→ REQUIRED WORK: Copy verbatim the lines of data below, from the line with "somos? (17, 2)" to the line with "[Copy Article link] (165, 61)", both included.

→ PROVIDED DATA:

* * * *

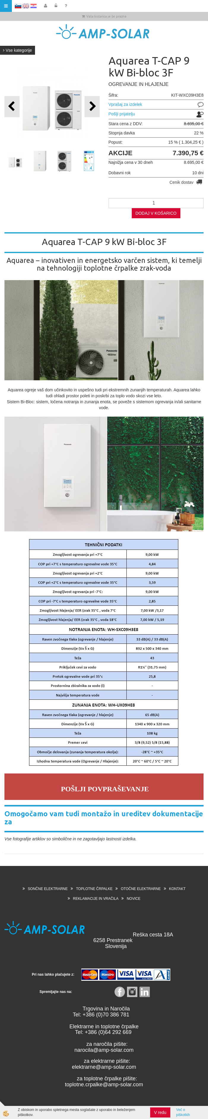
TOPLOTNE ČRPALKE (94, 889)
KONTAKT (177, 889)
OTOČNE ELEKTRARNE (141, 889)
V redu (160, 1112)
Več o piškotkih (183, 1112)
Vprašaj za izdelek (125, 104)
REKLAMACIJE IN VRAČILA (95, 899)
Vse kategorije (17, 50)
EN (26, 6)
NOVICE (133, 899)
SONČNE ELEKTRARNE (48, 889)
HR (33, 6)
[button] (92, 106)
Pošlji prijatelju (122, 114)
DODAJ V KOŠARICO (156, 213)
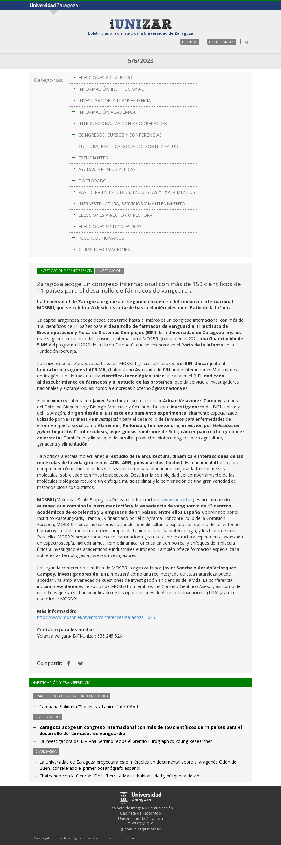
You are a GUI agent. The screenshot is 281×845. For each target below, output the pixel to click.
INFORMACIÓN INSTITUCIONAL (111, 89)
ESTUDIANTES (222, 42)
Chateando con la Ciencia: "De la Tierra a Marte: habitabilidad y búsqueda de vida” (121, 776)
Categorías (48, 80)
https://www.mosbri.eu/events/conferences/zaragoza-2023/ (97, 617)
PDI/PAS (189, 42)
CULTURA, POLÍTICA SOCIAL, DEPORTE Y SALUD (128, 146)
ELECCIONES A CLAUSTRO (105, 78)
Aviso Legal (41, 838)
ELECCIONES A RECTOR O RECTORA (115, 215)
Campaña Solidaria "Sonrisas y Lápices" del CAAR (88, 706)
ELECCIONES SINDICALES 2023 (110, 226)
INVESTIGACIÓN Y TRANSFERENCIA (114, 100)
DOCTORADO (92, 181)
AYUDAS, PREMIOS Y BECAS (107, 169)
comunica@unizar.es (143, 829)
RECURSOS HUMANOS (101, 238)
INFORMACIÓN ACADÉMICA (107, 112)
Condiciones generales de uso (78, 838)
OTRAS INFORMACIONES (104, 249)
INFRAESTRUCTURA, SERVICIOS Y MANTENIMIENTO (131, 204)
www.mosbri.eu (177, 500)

* * * *

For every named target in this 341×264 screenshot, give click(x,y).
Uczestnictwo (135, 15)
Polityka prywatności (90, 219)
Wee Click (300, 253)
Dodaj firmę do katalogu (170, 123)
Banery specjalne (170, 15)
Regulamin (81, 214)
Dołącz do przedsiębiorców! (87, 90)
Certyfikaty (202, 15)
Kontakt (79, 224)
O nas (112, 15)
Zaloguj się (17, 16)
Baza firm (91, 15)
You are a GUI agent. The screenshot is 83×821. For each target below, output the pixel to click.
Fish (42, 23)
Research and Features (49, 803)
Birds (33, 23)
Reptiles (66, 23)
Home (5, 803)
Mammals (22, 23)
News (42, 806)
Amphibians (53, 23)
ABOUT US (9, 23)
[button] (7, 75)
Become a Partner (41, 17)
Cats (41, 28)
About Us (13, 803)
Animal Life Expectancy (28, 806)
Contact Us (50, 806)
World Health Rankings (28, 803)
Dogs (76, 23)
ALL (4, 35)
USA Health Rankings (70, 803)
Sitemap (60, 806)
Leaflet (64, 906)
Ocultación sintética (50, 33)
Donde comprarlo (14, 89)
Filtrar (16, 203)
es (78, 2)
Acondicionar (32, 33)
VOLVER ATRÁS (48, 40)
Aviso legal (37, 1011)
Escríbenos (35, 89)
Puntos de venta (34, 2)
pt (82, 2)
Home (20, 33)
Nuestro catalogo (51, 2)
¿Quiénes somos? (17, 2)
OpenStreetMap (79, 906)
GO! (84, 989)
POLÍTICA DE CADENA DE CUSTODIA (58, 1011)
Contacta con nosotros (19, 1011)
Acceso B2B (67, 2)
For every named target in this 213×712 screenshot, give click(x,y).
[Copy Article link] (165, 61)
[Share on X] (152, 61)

* * * *

→ REPLY:
¿Quiénes somos? (17, 2)
OpenStreetMap (79, 906)
GO! (84, 989)
POLÍTICA DE CADENA DE CUSTODIA (58, 1011)
Contacta con nosotros (19, 1011)
Acceso B2B (67, 2)
For every named target in this 213×712 screenshot, give click(x,y).
[Copy Article link] (165, 61)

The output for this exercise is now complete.